▶ [WHAT TO PRODUCE]:
Print the lines from the one with "This screenshot has width=1143, height=649." to the one with "tap(38, 362)", both included, without changing anything.
:: RECORD LIST
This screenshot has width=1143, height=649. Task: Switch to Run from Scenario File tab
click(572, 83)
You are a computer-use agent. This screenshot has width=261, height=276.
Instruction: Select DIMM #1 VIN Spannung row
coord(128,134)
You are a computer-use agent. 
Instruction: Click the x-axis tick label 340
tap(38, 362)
::::
:: RECORD LIST
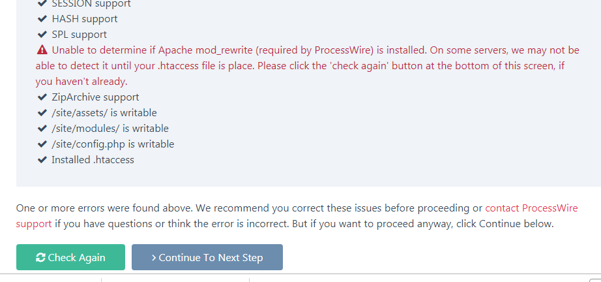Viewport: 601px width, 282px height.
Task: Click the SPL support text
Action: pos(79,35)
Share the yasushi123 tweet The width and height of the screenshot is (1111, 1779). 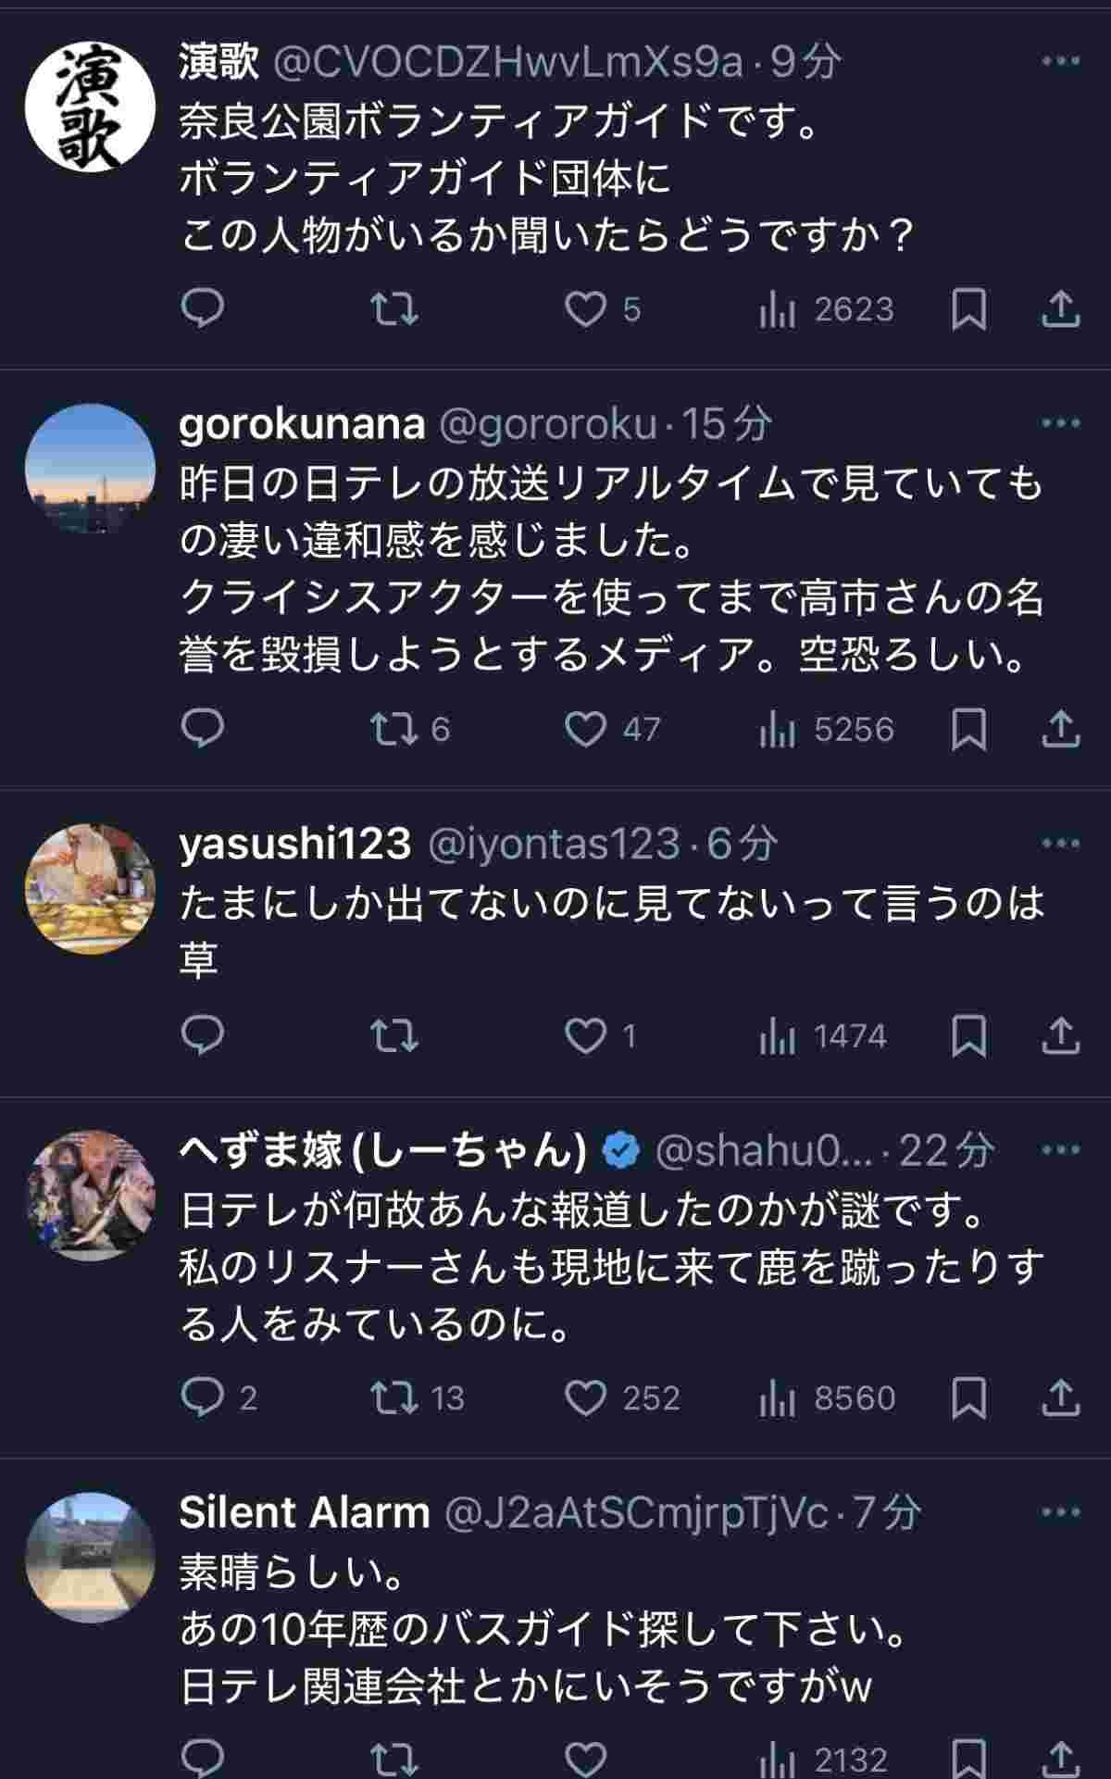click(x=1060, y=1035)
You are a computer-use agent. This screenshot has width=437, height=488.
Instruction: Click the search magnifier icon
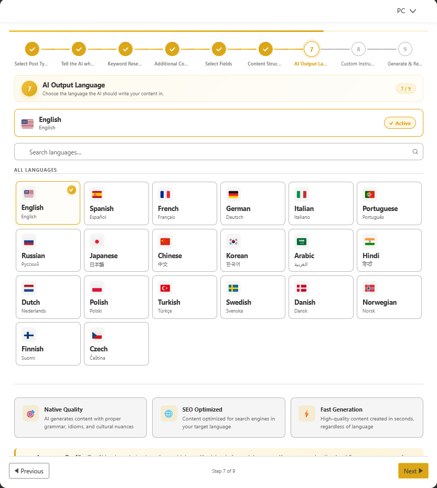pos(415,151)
::::
▶ [OUTPUT OF THE TASK]:
This screenshot has width=1143, height=649. Task: Switch to Run from Scenario File tab
click(572, 83)
You are a computer-use agent. This screenshot has width=261, height=276.
Instruction: Select DIMM #1 VIN Spannung row
coord(128,134)
You are a computer-use agent. 
Instruction: Click the x-axis tick label 340
tap(38, 362)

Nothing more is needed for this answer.